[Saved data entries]
◇ ◇ ◇

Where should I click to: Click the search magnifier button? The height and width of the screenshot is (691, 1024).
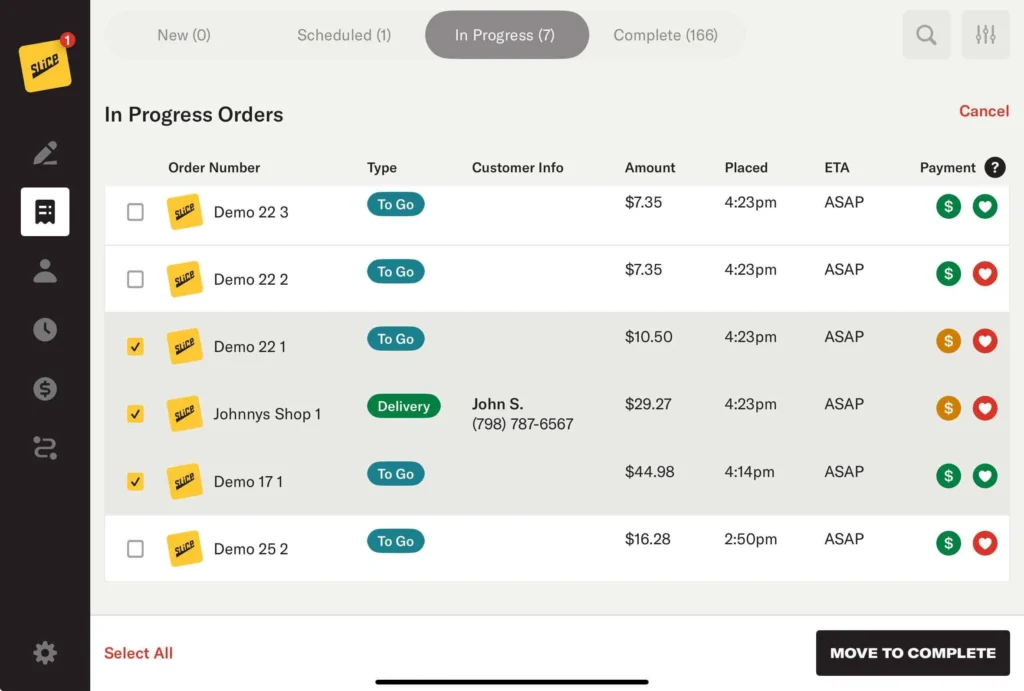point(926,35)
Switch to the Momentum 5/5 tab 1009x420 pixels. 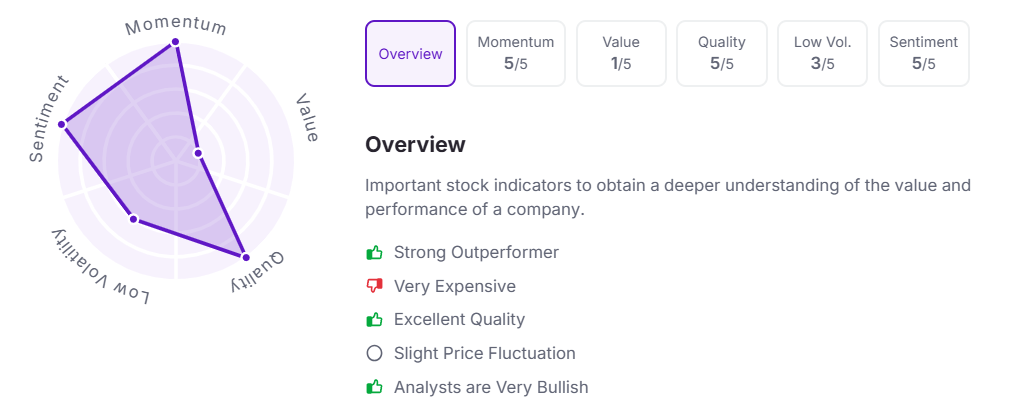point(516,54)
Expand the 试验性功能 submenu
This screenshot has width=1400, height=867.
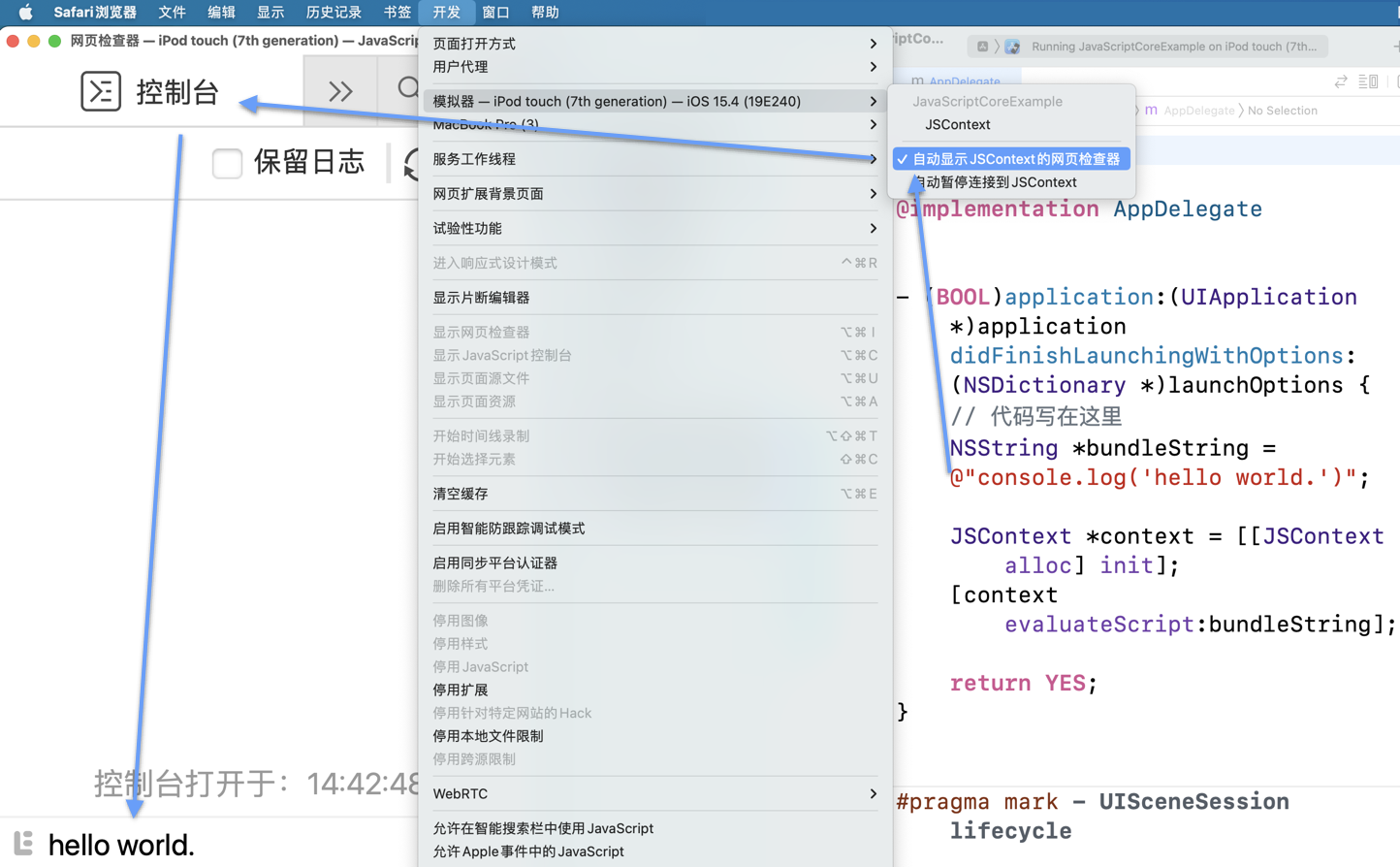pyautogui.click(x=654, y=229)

◇ ◇ ◇

Task to complete - Before answering, please find the line containing "Expand the 试验性功能 submenu" above, then copy exactly from it through the last line of the entries, both included, without pictures.

Exercise result -
Expand the 试验性功能 submenu
This screenshot has width=1400, height=867.
pyautogui.click(x=654, y=229)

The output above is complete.